Source records Block Start
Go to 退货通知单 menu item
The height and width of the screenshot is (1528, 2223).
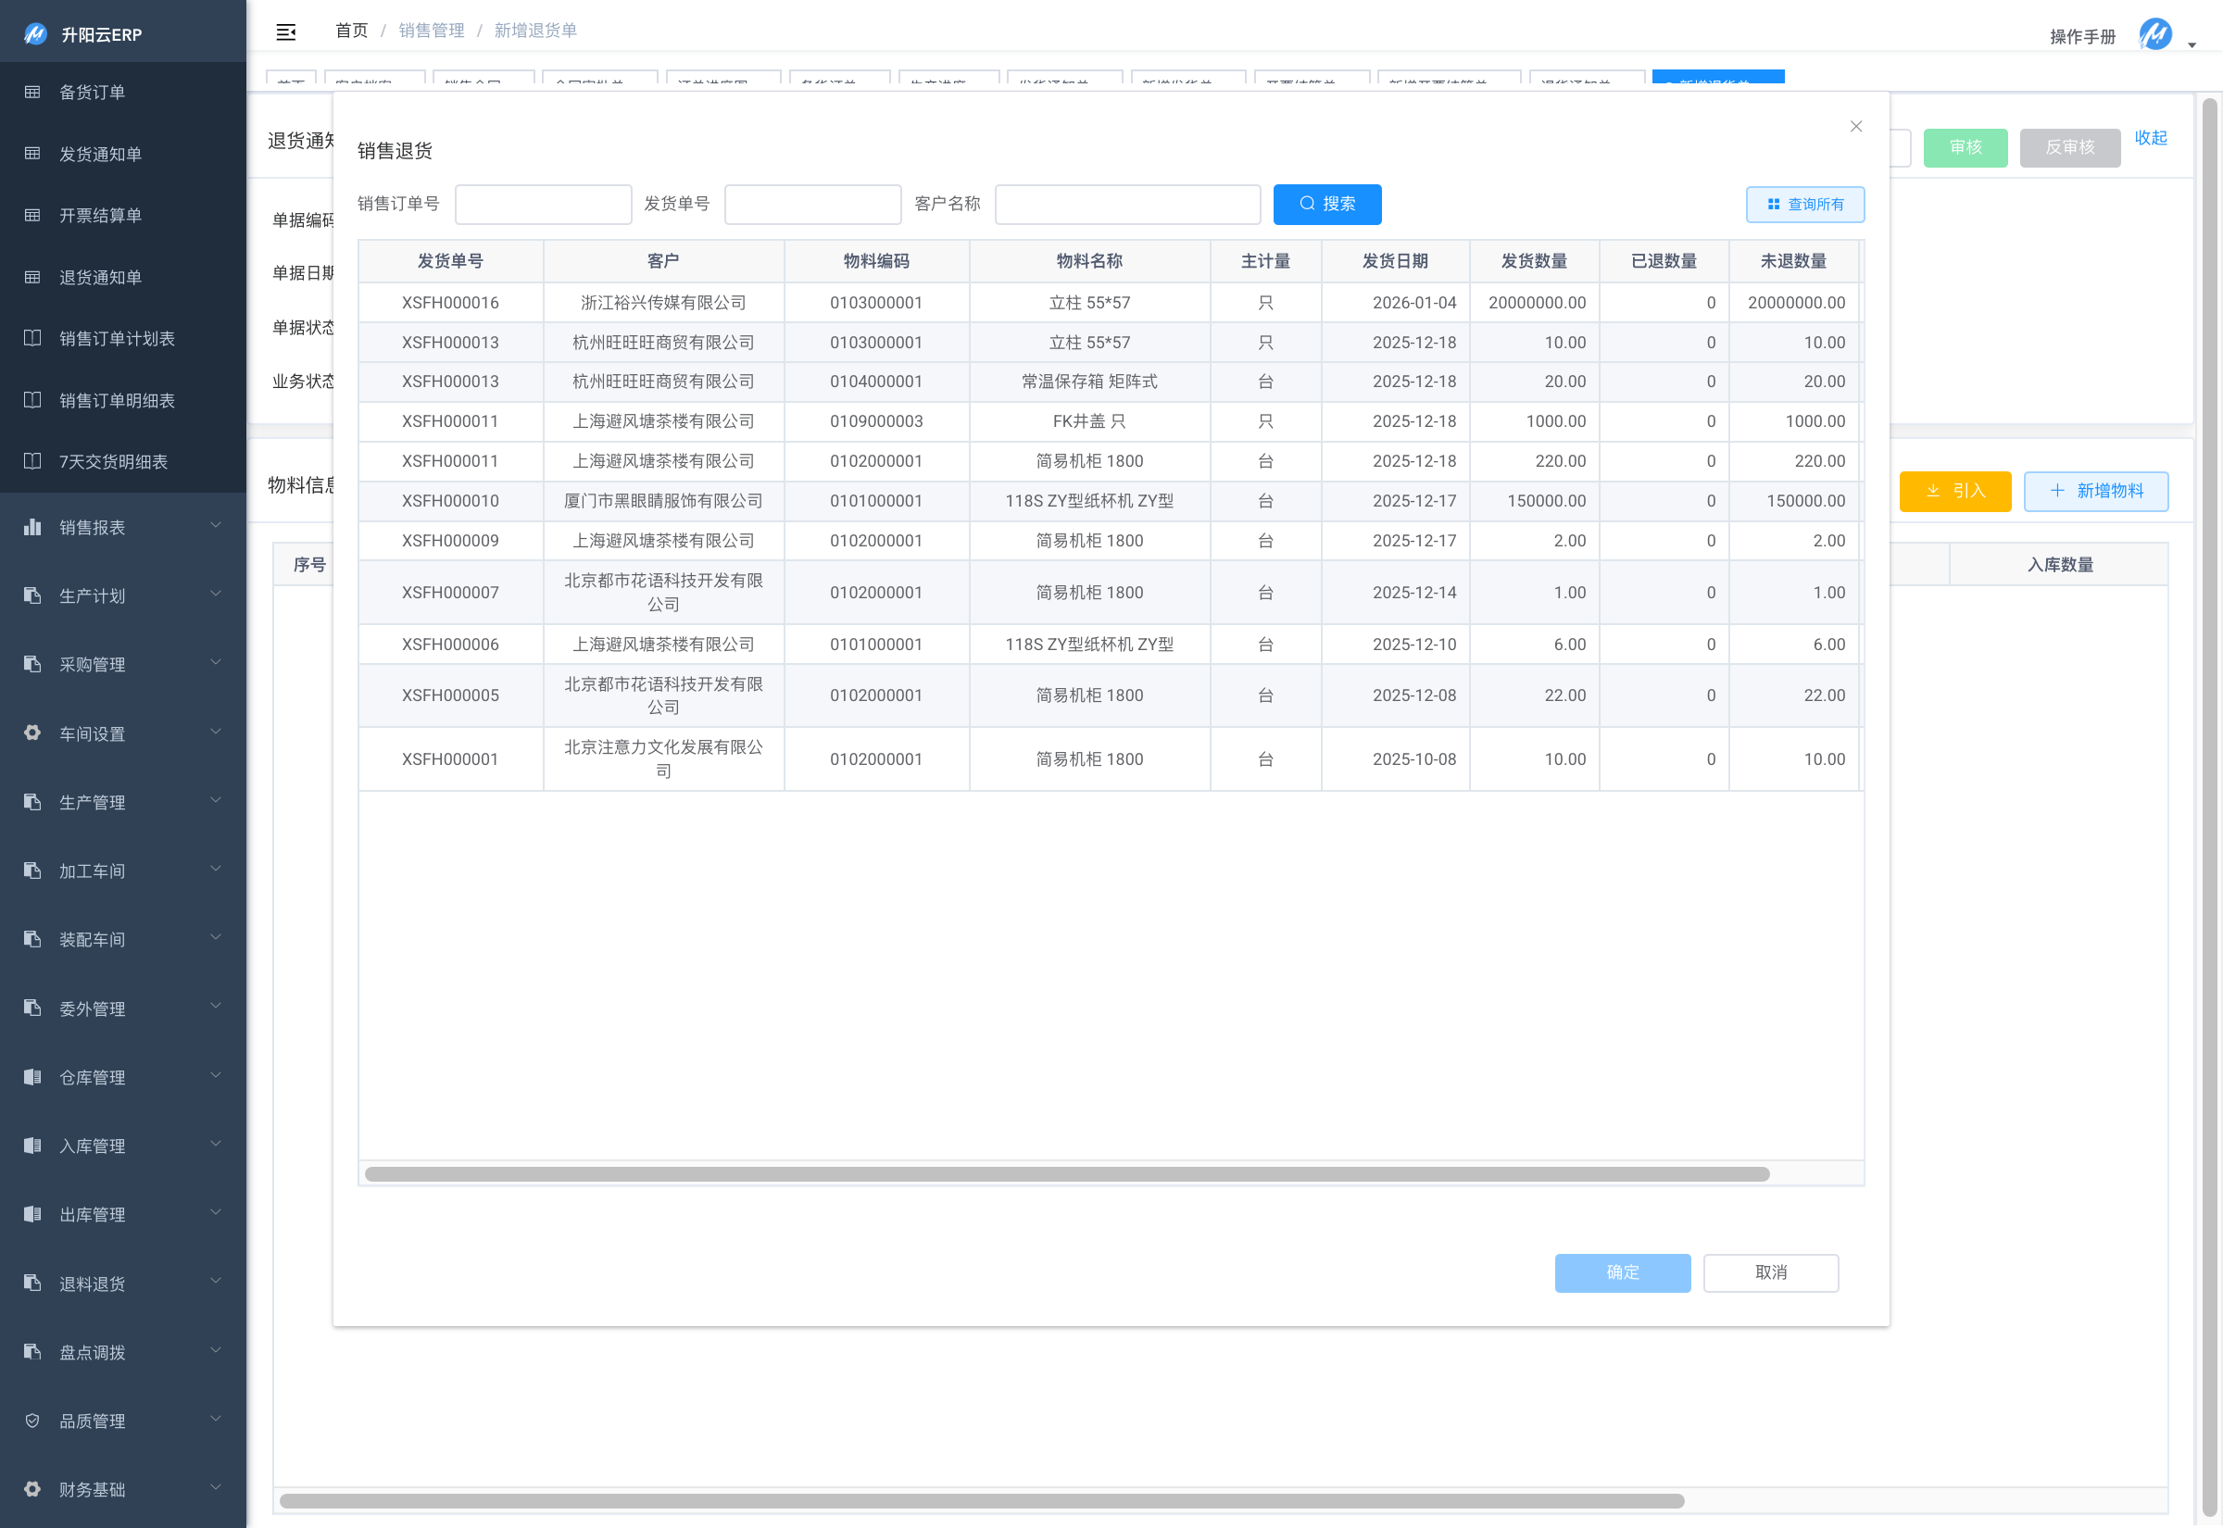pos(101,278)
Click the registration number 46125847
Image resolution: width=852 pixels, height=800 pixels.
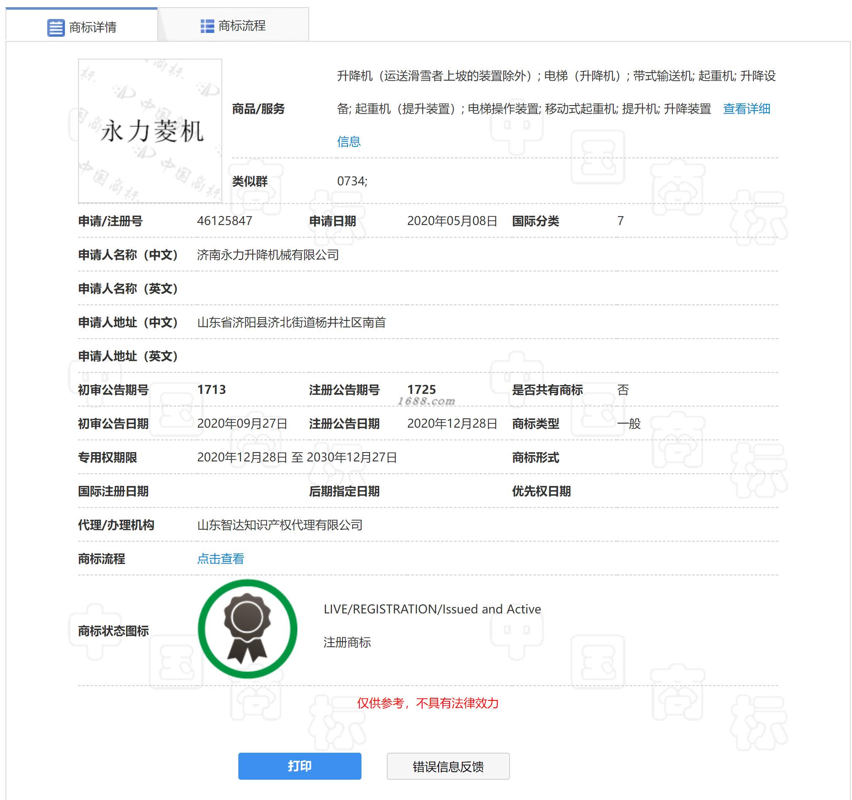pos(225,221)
Source records Block End
:: What is needed ::
Nothing but the lines from the one containing "Image resolution: width=852" through the last line of the records above should appear, each repeated exactly, with no pictures.

:: Task response ::
Image resolution: width=852 pixels, height=800 pixels.
pos(225,221)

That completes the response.